COPE: Chain-of-thought Prediction Engine for Open-source Large Language Model Based Stroke Outcome Prediction from Clinical Notes
Yongkai Liu1, Helena Feng1, Bin Jiang1, Max Wintermark3, David Liebeskind4, Michael Moseley1, Maarten Lansberg2, Gregory Albers2, Jeremy Heit1, Greg Zaharchuk1
1Department of Radiology, 2Department of Neurology, Stanford University, 3Department of Neuroradiology, University of Texas MD Anderson Center, 4Neurovascular Imaging Research Core at UCLA
Objective:
To evaluate a Chain-of-thought Outcome Prediction Engine (COPE)—a reasoning-enhanced LLM framework—for predicting acute ischemic stroke (AIS) outcomes, and to compare its performance with traditional ML models, Clinical BERT, and GPT-4.1.
Background:
Predicting patient outcomes is central to personalized care. While clinical notes such as discharge summaries contain rich context, their unstructured format limits use in traditional models. Advances in large language models (LLMs) offer new ways to harness this data.
Design/Methods:
We analyzed 464 AIS patients from Stanford University Hospital (2010–2023) with discharge summaries and 90-day modified Rankin Scale (mRS, 0–6) outcomes. COPE uses a two-step Chain-of-Thought (CoT) framework with sequential LLaMA-3–8B models: one generates reasoning, and the other predicts the mRS score. Performance was compared with Clinical BERT, a variable-based support vector machine (Clinical SVM), and GPT-4.1. Ablation studies assessed the impact of the reasoning component and individual discharge-summary sections.

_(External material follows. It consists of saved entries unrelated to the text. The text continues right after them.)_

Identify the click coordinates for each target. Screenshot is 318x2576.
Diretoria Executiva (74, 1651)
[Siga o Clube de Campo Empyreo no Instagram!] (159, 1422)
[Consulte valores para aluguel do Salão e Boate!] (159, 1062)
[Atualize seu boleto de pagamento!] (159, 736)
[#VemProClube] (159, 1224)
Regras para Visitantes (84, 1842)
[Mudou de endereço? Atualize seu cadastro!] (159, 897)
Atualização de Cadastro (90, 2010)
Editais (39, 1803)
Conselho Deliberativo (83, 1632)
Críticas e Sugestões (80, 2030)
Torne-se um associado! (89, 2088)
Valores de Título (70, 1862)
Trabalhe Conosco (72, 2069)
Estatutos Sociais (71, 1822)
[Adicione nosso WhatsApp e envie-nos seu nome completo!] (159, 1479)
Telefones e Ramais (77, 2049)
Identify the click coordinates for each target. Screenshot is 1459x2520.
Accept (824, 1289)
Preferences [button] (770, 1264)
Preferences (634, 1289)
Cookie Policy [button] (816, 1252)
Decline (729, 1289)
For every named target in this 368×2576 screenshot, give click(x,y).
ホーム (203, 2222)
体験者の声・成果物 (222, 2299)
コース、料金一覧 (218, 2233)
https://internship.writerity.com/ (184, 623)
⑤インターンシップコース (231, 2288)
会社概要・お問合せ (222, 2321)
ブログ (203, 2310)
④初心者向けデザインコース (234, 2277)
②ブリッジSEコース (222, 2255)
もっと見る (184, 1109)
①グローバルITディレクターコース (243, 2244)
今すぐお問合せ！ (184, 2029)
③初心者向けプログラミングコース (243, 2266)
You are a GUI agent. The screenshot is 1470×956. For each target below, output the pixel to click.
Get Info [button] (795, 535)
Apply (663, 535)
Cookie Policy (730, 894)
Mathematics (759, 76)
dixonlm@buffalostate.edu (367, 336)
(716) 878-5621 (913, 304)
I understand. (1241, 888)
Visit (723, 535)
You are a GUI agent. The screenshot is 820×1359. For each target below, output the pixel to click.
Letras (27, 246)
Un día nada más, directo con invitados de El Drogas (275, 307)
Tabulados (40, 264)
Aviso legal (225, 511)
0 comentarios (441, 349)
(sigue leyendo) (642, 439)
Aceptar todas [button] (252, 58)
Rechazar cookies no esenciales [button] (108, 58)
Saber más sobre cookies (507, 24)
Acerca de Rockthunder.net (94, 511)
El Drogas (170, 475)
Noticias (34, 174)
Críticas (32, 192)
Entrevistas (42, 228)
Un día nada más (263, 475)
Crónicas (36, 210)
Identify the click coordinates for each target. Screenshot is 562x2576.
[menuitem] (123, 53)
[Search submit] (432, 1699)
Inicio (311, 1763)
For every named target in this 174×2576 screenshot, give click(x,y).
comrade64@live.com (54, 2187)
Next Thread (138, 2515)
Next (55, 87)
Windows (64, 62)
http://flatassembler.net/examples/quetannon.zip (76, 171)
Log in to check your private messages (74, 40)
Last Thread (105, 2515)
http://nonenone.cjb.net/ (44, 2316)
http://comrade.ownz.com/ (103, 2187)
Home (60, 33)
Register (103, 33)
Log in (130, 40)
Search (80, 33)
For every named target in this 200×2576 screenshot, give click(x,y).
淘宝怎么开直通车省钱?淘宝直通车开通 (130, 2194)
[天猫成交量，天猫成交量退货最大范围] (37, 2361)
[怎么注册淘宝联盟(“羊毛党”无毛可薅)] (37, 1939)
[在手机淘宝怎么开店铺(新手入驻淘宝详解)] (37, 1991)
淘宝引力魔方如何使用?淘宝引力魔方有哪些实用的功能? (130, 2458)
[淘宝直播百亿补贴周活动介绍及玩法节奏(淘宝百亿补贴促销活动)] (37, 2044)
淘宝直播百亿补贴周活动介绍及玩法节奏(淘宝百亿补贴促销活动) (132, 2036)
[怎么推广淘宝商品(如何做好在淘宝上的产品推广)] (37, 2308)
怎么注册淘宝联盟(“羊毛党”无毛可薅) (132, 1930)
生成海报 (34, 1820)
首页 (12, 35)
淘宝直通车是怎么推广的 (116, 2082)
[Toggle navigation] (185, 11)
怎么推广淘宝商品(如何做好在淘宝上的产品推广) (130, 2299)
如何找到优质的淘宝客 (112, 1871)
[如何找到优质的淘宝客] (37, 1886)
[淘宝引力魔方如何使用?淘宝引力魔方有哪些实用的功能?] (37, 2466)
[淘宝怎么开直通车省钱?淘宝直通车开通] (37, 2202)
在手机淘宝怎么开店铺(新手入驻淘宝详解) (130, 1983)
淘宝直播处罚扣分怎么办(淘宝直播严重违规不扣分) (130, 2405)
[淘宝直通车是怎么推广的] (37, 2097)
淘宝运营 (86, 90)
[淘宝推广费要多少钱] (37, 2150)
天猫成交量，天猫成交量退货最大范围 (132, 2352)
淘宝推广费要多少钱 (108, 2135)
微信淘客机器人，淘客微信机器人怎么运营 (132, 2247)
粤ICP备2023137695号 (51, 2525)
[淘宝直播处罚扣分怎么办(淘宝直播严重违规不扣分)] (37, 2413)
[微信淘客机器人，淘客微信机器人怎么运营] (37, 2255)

Model performance was evaluated by mean absolute error (MAE), percentage within 1 mRS point (±1 ACC), and exact accuracy (ACC).
Results:
COPE achieved an MAE of 1.00 (95% CI: 0.91–1.08), ±1 ACC of 75% (71–79%), and exact ACC of 33% (29–38%), matching GPT-4.1 [MAE: 1.00 (0.91–1.08), ±1 ACC: 78% (74–82), ACC: 32% (27–36); p = 1.00, 0.17, 0.62] and outperforming Clinical BERT [MAE: 1.28 (1.17–1.38), ±1 ACC: 62% (58–67), ACC: 28% (24–32); p < 0.001, p < 0.001, p = 0.05] and Clinical SVM [MAE: 1.28 (1.18–1.38), ±1 ACC: 61% (56–66), ACC: 27% (23–31); p < 0.001, p < 0.001, p = 0.03]. It also surpassed its non-reasoning variant [MAE: 1.28 (1.19–1.38), ±1 ACC: 64% (60–69%), ACC: 23% (19–28%)]. Text ablation showed the largest drop when Medications and Discharge & Follow-up Summary sections were removed.
Conclusions:
COPE, a reasoning-enhanced dual-LLM framework, matched GPT-4.1 and outperformed traditional models, offering an accurate, interpretable, privacy-preserving approach to stroke outcome prediction from unstructured text.
Disclaimer: Abstracts were not reviewed by Neurology® and do not reflect the views of Neurology® editors or staff.